As infamous as Maher’s views are to those with faith, Colbert’s are nearly as bad to those without. In an interview with the Catholic media outlet Salt and Light, Colbert was asked about how one balances religion with one’s political life. Colbert dismissed the question out of hand. He balked, “There is no need to balance them!” In explaining what he meant, he quoted Thomas More’s line in A Man for all Seasons, “Those who abandon their faith for the sake of their public duties will lead their country by a short route to chaos.” After quoting the line, Colbert asks, “What else do we have to inform our public life other than our conscience?” Of course, the implication is that our conscience is informed by our faith, thus our faith has direct application to the whole of life, including political life.

It’s clear that neither Maher nor Colbert are likely to pick up a “coexist” sticker for their laptop. Both comedians understand the comprehensive claim being made by various faiths. All can’t be true; all can’t be equal. Each worldview—including Maher’s atheism—makes a claim that is exclusive. This clarifies the subtext in the aforementioned interview. It explains the downright awkward feel of the whole thing. Bill can’t say “you do you!” to Stephen any more than Stephen can say “to each his own!” to Bill. Both men are drawing up borders which leaves the other on the “outside.” Both are representatives of kingdoms making the exact same claim on the exact same sphere. For either to capitulate with a “if that works for you…” sentiment would be paramount to treason.

Thus, the only way there can be resolution—the only way to relieve the tension—is for one party to concede, to join the other party. Our multicultural, egalitarian sensibilities don’t much care for such “either/or” ultimatums. It’s uncomfortable. It’s abrasive. It smacks of a medieval authoritarianism abandoned long ago for a more enlightened inclusivism.

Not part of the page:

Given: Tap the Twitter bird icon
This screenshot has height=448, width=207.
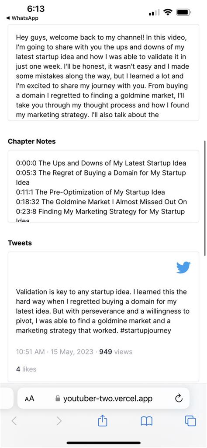Looking at the screenshot, I should (x=183, y=268).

Yet both players in the interview understand the game, and both are competing to win.

Colbert offers Maher Pascal’s wager: If you believe the gospel and it turns out to be false, you’re an idiot. If you don’t believe and it turns out to be true, you’re going to hell. Colbert understands that Maher—along with most of the audience—thinks Christianity is wrong. If Colbert’s faith is wrong, by his own reckoning, he’s an idiot. In everyone’s eyes Colbert is a clown, a fool—but he’s a fool for Christ.

Just before taking on CBS’s Late Night, Colbert famously said “To be a fool for Christ is to love.” I’m not sure I fully understood what Colbert meant by this until his Maher interview. Colbert could have resolved the tension with Maher in a different way. He could’ve laughed off the question of faith and made an easy Trump joke, but that’s not what he did. He embraced the tension. He entered into the foolishness. He told Maher that, outside of Christ, he was bound for hell.

Why? Why did Colbert chose to resolve the tension by inviting Maher back to church, back to fellowship with Christ and his people? Colbert tells us: love. Had he been motivated by, say, peace, he could’ve saved face and changed the subject. For the sake of peace he could’ve let sleeping dogs lie. But out of love—love for his Savior, love for his church, indeed love for Maher—Colbert made a fool of himself on national television by giving a soliloquy just shy of a Billy Graham sermon to none other than Bill Maher. Knowing that everyone thought he was wrong, perhaps evil, and certainly a fool, he spoke out of love.

Are Colbert and Maher opposites? In some ways. Yet, they’re also of a similar, rare ilk. In an age dominated by relativism, they are two men with the gumption and conviction to try and convert one another. The exchange should be studied by a church which finds herself in a similarly awkward, tense cultural moment. Now, more than ever, we need to be reminded that the motivation of our faith is still love, and the content of our faith is still “foolishness to the Greeks.” May we not resolve the cultural tension by changing the subject in the name of peace. Rather, may we invite all those who scorn and laugh at us into Christ’s banquet hall.In other words, may we learn from Stephen Colbert how to be better, more loving fools.